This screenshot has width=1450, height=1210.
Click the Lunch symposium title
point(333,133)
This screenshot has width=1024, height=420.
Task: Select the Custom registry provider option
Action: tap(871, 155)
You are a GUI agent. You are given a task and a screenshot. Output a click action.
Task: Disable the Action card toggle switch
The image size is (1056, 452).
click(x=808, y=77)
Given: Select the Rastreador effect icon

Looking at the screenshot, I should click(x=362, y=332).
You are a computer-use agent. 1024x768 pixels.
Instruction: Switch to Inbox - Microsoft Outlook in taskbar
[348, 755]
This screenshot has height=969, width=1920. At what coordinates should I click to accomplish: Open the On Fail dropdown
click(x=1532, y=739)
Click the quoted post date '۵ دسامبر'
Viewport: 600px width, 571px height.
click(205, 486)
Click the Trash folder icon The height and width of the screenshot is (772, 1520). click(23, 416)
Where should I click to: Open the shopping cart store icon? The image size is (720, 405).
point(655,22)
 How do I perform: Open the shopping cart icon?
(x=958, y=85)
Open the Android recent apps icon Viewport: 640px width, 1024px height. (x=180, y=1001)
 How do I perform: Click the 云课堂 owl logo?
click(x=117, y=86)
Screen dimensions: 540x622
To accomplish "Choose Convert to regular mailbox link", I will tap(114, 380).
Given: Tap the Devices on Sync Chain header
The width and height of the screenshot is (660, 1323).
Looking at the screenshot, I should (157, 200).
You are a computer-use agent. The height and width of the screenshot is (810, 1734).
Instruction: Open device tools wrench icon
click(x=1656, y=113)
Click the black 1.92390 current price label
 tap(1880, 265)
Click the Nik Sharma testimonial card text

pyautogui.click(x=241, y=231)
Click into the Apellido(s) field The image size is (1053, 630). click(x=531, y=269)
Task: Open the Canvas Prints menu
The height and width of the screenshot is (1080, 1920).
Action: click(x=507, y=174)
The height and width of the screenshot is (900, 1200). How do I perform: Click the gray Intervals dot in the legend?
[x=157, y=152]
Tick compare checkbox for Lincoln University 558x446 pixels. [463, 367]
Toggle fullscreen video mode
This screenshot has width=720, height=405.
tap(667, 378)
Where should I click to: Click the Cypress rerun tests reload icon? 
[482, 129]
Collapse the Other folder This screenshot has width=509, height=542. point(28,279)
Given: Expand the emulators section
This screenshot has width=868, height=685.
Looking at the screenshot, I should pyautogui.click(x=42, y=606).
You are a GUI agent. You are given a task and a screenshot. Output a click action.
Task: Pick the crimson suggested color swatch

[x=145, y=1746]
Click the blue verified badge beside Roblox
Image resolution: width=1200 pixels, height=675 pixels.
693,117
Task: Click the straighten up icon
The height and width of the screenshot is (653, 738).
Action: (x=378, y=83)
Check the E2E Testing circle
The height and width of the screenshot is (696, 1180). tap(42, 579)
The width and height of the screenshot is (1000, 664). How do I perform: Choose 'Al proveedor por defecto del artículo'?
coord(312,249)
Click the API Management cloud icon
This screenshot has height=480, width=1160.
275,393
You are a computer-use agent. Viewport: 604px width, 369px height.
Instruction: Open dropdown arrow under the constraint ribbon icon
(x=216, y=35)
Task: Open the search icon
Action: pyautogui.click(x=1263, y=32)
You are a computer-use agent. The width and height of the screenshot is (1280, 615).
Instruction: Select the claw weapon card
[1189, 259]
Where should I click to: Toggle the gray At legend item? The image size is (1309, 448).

- [EXERCISE DIRECTIONS]
Every line of the listing is to be transcribed exactly.

- [SOLUTION]
This screenshot has width=1450, height=1210.
Click the Lunch symposium title
point(333,133)
This screenshot has width=1024, height=420.
Task: Select the Custom registry provider option
Action: tap(871, 155)
You are a GUI agent. You are given a task and a screenshot. Output a click action.
Task: Disable the Action card toggle switch
The image size is (1056, 452).
click(x=808, y=77)
Given: Select the Rastreador effect icon

Looking at the screenshot, I should click(x=362, y=332).
You are a computer-use agent. 1024x768 pixels.
Instruction: Switch to Inbox - Microsoft Outlook in taskbar
[348, 755]
This screenshot has height=969, width=1920. At what coordinates should I click to accomplish: Open the On Fail dropdown
click(x=1532, y=739)
Click the quoted post date '۵ دسامبر'
Viewport: 600px width, 571px height.
click(205, 486)
Click the Trash folder icon The height and width of the screenshot is (772, 1520). click(23, 416)
Where should I click to: Open the shopping cart store icon? The image size is (720, 405).
point(655,22)
 How do I perform: Open the shopping cart icon?
(x=958, y=85)
Open the Android recent apps icon Viewport: 640px width, 1024px height. (x=180, y=1001)
 How do I perform: Click the 云课堂 owl logo?
click(x=117, y=86)
Screen dimensions: 540x622
To accomplish "Choose Convert to regular mailbox link", I will tap(114, 380).
Given: Tap the Devices on Sync Chain header
The width and height of the screenshot is (660, 1323).
Looking at the screenshot, I should (157, 200).
You are a computer-use agent. The height and width of the screenshot is (810, 1734).
Instruction: Open device tools wrench icon
click(x=1656, y=113)
Click the black 1.92390 current price label
 tap(1880, 265)
Click the Nik Sharma testimonial card text

pyautogui.click(x=241, y=231)
Click into the Apellido(s) field The image size is (1053, 630). click(x=531, y=269)
Task: Open the Canvas Prints menu
The height and width of the screenshot is (1080, 1920).
Action: click(x=507, y=174)
The height and width of the screenshot is (900, 1200). How do I perform: Click the gray Intervals dot in the legend?
[x=157, y=152]
Tick compare checkbox for Lincoln University 558x446 pixels. [463, 367]
Toggle fullscreen video mode
This screenshot has width=720, height=405.
tap(667, 378)
Where should I click to: Click the Cypress rerun tests reload icon? 
[482, 129]
Collapse the Other folder This screenshot has width=509, height=542. point(28,279)
Given: Expand the emulators section
This screenshot has width=868, height=685.
Looking at the screenshot, I should pyautogui.click(x=42, y=606).
You are a GUI agent. You are given a task and a screenshot. Output a click action.
Task: Pick the crimson suggested color swatch

[x=145, y=1746]
Click the blue verified badge beside Roblox
Image resolution: width=1200 pixels, height=675 pixels.
693,117
Task: Click the straighten up icon
The height and width of the screenshot is (653, 738).
Action: (x=378, y=83)
Check the E2E Testing circle
The height and width of the screenshot is (696, 1180). tap(42, 579)
The width and height of the screenshot is (1000, 664). How do I perform: Choose 'Al proveedor por defecto del artículo'?
coord(312,249)
Click the API Management cloud icon
This screenshot has height=480, width=1160.
275,393
You are a computer-use agent. Viewport: 604px width, 369px height.
Instruction: Open dropdown arrow under the constraint ribbon icon
(x=216, y=35)
Task: Open the search icon
Action: pyautogui.click(x=1263, y=32)
You are a computer-use agent. The width and height of the screenshot is (1280, 615).
Instruction: Select the claw weapon card
[1189, 259]
Where should I click to: Toggle the gray At legend item? The image size is (1309, 448).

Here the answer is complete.